• EXERCISE INSTRUCTIONS: In the records, edit the lines between the one holding "Viewport: 737px width, 344px" and the end of the records, inclusive, by replacing "Kimovil logo" with "Kimovil icon" and leaving everything else unchanged. Return only those lines.

• GIVEN DATA:
>> Start
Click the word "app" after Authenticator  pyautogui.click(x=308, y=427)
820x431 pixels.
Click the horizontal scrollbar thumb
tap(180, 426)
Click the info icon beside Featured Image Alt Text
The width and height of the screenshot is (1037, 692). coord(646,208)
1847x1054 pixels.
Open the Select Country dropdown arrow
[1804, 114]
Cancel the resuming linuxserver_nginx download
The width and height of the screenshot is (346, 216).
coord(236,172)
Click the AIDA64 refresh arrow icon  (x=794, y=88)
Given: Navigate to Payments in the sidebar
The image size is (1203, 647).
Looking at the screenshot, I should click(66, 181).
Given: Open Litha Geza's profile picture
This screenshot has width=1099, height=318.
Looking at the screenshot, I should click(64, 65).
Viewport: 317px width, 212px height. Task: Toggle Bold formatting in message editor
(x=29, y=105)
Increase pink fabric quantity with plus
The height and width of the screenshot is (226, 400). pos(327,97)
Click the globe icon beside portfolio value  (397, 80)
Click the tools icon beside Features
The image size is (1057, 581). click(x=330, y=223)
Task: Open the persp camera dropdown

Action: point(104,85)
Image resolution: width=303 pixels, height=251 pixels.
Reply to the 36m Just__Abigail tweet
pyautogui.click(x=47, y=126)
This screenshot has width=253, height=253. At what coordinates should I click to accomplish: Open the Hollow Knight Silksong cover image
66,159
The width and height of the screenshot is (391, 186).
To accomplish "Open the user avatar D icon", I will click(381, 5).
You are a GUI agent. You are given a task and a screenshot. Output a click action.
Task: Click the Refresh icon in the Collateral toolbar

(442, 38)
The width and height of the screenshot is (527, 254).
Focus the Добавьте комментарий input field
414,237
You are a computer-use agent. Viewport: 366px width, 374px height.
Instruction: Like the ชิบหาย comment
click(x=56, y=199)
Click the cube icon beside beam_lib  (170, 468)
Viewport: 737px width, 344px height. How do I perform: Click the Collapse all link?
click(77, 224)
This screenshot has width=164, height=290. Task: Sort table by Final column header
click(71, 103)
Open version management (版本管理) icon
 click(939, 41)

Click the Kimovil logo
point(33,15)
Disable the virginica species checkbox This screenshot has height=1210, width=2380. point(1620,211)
>> End
• ANSWER TO THIS TASK:
Viewport: 737px width, 344px height. How do I perform: Click the Collapse all link?
click(77, 224)
This screenshot has width=164, height=290. Task: Sort table by Final column header
click(71, 103)
Open version management (版本管理) icon
 click(939, 41)

Click the Kimovil icon
point(33,15)
Disable the virginica species checkbox This screenshot has height=1210, width=2380. point(1620,211)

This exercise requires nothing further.